Reputation: 11315
I'm running emr-5.2.0 and have one year of data stored in S3 as Parquet that is partitioned by day. When querying for one month I'm expecting Spark to only load one month of data into memory. However, my cluster memory usage looks like I'm loading the full years 1.7TB of data.
I'm assuming that I can load the full data lake like this
val lakeDF = spark.sqlContext.read.parquet("s3://mybucket/mylake.parquet")
lakeDF.cache()
lakeDF.registerTempTable("sightings")
And that Spark would use the dates in the query to only select the partitions that match there WHERE filter.
val leftDF = spark.sql("SELECT * FROM sightings WHERE DATE(day) BETWEEN "2016-01-09" AND "2016-01-10"")

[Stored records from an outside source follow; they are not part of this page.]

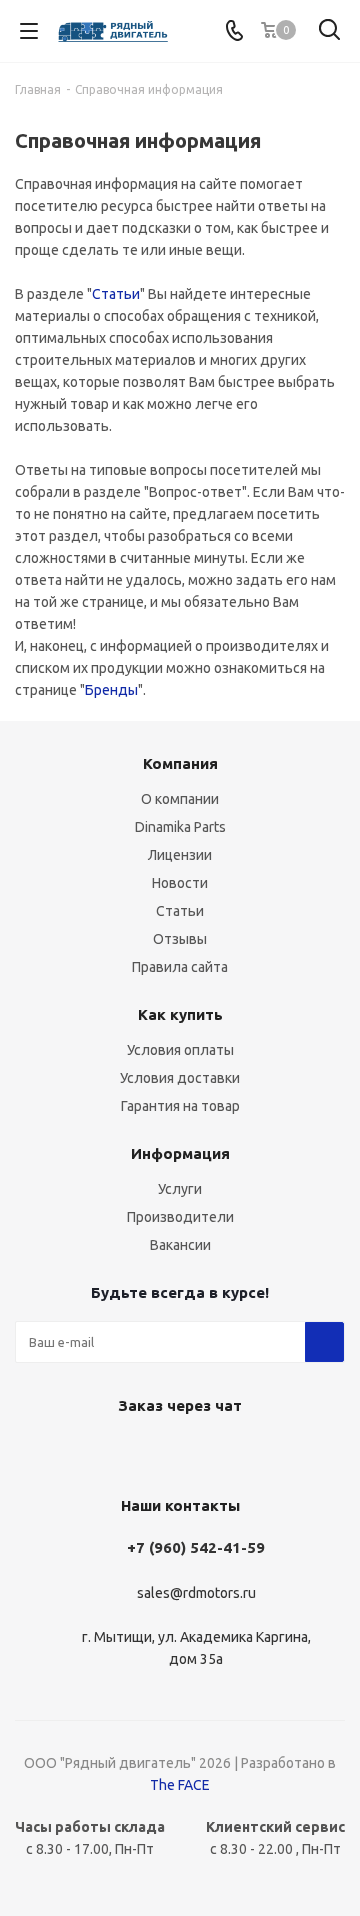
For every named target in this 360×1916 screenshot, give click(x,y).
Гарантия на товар (180, 1106)
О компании (180, 799)
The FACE (180, 1785)
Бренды (111, 690)
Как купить (180, 1014)
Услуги (180, 1189)
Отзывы (180, 939)
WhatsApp (175, 1452)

val audienceDF = leftDF.join(ghDF, Seq("gh9"))
audienceDF.select( approxCountDistinct("device_id", red = 0.01).as("distinct"), sum("requests").as("avails") ).show()
I am curious if casting the partition as DATE is causing this issue?
I've also been running some test with Athena/PrestoDB on the same dataset and it's very clear that only a few gigabytes of data is being scanned.
Is there any way for Spark to tell me how much data is going to be loaded before submitting a query?
Upvotes: 2
Views: 546
Reputation: 11315
The issue was caused by calling lakeDF.cache()
before the filter was applied.
Upvotes: 1